#### [WHAT THE EXERCISE ASKS]
Starting at the line with "You are a computer-use agent.", copy each line through the last one below exactly as written, without any pictures.

Collected data entries:

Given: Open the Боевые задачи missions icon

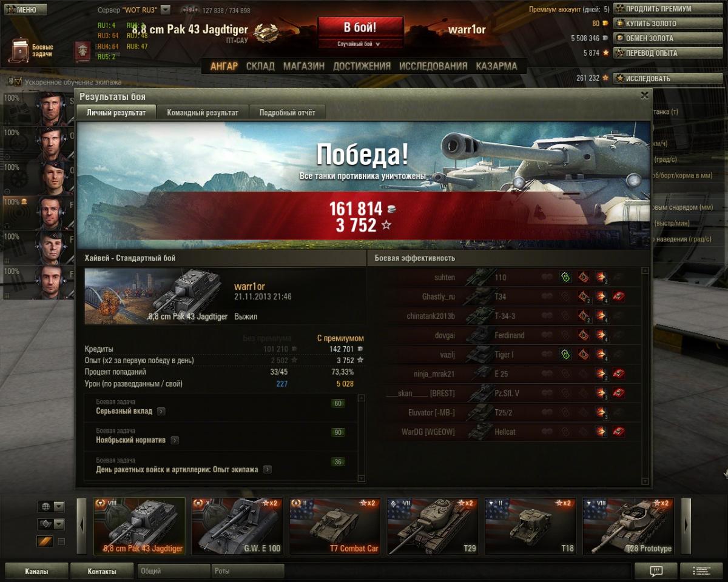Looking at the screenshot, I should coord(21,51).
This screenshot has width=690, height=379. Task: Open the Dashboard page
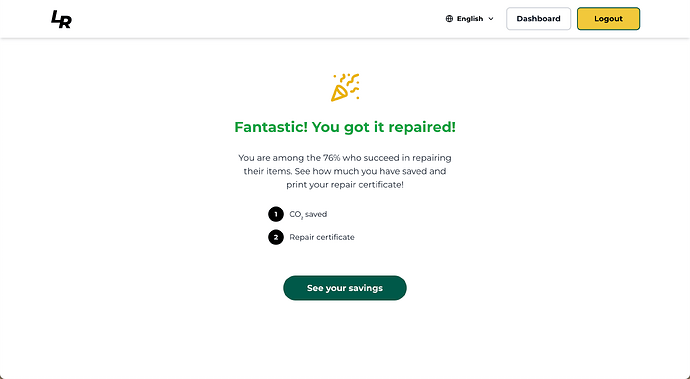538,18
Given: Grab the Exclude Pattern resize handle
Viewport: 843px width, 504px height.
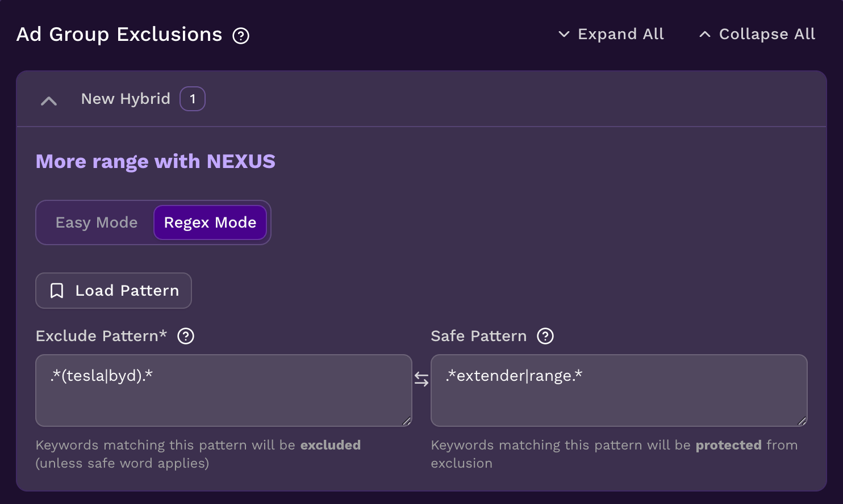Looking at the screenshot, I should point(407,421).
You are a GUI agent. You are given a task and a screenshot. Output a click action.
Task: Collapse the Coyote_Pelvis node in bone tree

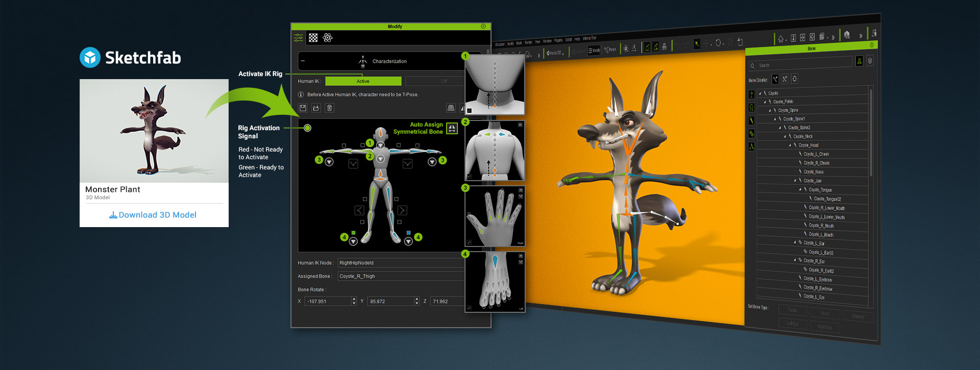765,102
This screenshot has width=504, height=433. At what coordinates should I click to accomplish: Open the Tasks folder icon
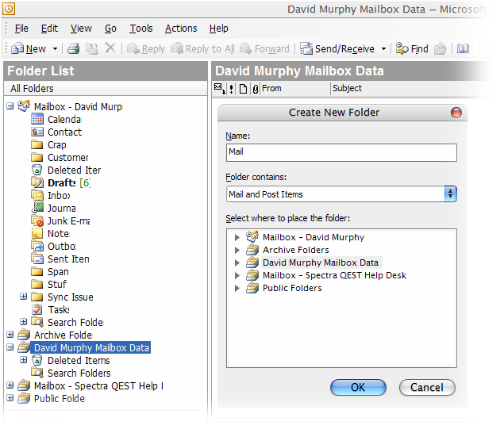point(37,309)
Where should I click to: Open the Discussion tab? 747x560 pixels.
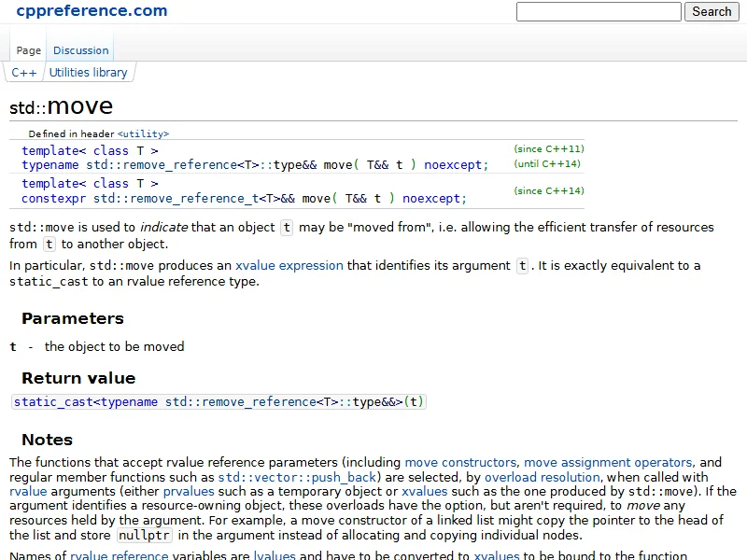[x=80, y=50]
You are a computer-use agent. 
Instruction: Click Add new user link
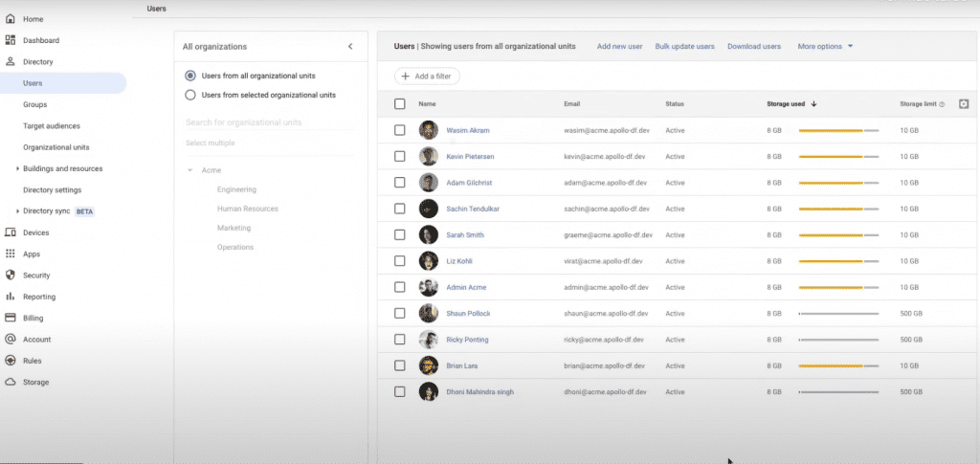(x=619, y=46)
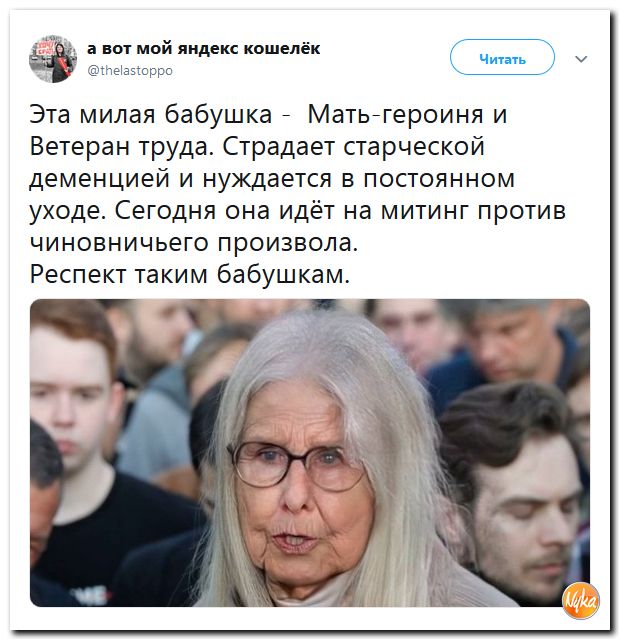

#### [YOUR RESPONSE]
You are a computer-use agent. 
Instruction: Click Add new user link
(x=619, y=46)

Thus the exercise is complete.